Transcribe the lines of the items below without any change, from the line containing "Click the parent directory folder icon" down through the line containing "tap(819, 540)", including both of those lines.

(Dataset records)
________________________________________
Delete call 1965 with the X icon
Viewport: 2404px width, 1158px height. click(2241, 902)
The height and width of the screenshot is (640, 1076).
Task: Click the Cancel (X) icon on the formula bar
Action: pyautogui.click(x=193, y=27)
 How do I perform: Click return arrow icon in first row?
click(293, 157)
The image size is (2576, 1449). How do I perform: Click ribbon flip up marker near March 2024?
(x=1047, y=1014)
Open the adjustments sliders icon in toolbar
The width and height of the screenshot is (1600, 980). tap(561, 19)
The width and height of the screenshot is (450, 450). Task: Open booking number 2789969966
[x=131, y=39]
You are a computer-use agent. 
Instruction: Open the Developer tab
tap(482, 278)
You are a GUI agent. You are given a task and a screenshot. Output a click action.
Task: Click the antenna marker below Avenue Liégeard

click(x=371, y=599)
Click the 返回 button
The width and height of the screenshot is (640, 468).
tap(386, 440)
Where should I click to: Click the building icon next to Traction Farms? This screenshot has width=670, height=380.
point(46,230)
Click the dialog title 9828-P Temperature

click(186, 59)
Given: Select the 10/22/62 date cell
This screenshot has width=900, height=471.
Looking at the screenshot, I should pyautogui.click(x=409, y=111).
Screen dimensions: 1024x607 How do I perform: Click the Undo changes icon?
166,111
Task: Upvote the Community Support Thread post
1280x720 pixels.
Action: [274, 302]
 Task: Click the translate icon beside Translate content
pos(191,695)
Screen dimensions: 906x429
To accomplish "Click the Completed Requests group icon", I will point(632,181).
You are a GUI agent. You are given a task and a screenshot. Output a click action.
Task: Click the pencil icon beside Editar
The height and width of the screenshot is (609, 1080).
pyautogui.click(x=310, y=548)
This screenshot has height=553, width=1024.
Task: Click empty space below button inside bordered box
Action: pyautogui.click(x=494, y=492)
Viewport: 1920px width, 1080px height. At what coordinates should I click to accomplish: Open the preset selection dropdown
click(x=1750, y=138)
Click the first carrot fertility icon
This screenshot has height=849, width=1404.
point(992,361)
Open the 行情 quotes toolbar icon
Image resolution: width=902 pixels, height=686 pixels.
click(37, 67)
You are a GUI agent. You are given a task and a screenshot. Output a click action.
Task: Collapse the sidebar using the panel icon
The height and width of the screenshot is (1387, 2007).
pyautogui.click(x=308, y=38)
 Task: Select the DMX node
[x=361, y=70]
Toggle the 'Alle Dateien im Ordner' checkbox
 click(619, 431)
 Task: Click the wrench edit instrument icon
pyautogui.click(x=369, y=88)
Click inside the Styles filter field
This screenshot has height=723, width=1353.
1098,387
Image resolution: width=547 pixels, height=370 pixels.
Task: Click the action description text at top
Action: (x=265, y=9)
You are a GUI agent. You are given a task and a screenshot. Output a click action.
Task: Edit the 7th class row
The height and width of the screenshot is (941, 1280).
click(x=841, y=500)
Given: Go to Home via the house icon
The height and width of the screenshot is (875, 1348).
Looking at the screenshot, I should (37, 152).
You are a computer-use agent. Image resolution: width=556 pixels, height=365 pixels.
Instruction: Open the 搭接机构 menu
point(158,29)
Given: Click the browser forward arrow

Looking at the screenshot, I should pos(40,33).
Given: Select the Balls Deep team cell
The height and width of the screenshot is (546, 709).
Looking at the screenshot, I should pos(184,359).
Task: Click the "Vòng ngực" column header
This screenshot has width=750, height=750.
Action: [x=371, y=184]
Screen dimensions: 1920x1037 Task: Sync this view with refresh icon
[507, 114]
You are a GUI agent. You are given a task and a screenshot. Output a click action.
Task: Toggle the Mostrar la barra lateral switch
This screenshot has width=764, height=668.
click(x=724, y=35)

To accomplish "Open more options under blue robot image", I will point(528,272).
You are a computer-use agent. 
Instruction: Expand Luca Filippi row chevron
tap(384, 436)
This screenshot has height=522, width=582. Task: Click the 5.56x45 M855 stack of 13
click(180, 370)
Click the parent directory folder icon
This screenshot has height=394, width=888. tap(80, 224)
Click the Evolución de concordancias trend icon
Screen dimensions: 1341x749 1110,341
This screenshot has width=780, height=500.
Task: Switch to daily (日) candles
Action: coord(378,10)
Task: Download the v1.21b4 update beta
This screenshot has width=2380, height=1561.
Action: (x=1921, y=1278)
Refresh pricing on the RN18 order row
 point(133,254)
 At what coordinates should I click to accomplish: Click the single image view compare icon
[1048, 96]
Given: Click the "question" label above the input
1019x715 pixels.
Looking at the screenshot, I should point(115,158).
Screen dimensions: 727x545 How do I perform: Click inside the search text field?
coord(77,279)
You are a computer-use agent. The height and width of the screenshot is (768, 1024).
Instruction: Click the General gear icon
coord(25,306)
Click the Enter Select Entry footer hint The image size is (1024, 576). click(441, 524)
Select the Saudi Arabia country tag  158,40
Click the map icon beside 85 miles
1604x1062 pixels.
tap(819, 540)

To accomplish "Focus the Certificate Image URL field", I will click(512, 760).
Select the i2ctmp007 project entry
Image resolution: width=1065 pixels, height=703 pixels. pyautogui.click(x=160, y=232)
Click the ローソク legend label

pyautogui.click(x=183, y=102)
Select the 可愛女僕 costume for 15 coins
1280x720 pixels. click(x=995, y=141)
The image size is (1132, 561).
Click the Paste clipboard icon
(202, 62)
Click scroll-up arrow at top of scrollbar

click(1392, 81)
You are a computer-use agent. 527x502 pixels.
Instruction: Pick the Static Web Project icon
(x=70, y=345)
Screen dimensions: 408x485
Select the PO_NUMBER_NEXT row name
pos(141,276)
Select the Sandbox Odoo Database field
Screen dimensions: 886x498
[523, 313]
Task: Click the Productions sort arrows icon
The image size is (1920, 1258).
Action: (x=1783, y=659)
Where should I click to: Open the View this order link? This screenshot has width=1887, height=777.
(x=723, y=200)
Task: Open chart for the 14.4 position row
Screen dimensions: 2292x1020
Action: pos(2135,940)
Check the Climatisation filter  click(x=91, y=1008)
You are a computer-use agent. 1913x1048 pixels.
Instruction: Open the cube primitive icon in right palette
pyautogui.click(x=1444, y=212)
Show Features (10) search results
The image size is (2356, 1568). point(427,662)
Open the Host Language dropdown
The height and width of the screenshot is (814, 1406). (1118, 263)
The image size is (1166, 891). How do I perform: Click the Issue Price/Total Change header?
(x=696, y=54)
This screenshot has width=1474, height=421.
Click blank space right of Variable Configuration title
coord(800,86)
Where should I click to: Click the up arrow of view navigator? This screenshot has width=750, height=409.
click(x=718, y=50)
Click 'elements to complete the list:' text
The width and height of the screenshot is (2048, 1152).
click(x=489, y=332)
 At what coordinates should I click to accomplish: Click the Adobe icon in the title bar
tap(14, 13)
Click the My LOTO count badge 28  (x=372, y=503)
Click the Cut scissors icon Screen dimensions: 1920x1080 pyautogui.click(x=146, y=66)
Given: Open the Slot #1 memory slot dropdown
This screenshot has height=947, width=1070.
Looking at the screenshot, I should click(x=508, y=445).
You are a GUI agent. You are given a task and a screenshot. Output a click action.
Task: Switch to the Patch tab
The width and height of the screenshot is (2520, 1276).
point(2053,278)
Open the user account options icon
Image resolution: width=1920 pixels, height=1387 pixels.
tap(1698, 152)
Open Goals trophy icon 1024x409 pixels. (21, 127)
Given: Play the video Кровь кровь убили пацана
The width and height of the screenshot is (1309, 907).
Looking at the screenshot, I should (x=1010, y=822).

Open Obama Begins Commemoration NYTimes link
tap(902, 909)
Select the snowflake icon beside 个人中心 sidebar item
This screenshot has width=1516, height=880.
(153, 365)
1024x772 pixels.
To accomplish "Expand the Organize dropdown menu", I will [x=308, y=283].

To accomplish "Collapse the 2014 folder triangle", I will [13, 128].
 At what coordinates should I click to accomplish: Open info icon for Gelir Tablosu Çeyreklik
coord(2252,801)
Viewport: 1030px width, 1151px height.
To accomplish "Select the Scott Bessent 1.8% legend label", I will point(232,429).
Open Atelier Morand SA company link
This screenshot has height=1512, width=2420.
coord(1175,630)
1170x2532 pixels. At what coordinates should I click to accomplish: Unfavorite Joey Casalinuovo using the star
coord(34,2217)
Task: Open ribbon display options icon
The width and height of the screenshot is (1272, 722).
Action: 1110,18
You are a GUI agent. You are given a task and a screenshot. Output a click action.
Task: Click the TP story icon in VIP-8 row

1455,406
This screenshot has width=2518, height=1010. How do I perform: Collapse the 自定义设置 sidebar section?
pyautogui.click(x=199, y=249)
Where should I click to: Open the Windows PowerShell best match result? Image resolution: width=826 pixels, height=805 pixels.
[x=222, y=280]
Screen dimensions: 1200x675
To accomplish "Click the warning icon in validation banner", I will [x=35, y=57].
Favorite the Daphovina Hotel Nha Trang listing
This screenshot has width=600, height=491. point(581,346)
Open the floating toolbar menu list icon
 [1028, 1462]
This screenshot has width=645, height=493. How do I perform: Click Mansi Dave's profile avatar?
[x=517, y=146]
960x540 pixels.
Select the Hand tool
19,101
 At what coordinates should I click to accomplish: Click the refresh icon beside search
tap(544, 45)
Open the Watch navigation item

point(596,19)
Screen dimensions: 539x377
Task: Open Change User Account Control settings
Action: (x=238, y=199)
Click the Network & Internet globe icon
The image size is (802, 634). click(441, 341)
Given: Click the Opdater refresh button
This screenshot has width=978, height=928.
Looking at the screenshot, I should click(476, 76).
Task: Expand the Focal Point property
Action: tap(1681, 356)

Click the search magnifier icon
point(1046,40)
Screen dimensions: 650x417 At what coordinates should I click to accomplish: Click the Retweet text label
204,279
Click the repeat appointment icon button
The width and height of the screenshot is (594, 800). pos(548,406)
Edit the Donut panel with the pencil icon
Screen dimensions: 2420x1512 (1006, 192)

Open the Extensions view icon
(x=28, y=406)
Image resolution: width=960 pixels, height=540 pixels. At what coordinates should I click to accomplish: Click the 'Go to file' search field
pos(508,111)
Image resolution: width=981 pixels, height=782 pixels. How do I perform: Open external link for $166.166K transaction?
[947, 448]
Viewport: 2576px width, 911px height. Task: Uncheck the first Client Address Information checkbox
________________________________________
▶ [RESULT FOR THIS EXERCISE]
Click the parent directory folder icon
This screenshot has height=394, width=888. tap(80, 224)
Click the Evolución de concordancias trend icon
Screen dimensions: 1341x749 1110,341
This screenshot has width=780, height=500.
Task: Switch to daily (日) candles
Action: coord(378,10)
Task: Download the v1.21b4 update beta
This screenshot has width=2380, height=1561.
Action: (x=1921, y=1278)
Refresh pricing on the RN18 order row
 point(133,254)
 At what coordinates should I click to accomplish: Click the single image view compare icon
[1048, 96]
Given: Click the "question" label above the input
1019x715 pixels.
Looking at the screenshot, I should point(115,158).
Screen dimensions: 727x545 How do I perform: Click inside the search text field?
coord(77,279)
You are a computer-use agent. The height and width of the screenshot is (768, 1024).
Instruction: Click the General gear icon
coord(25,306)
Click the Enter Select Entry footer hint The image size is (1024, 576). click(441, 524)
Select the Saudi Arabia country tag  158,40
Click the map icon beside 85 miles
1604x1062 pixels.
tap(819, 540)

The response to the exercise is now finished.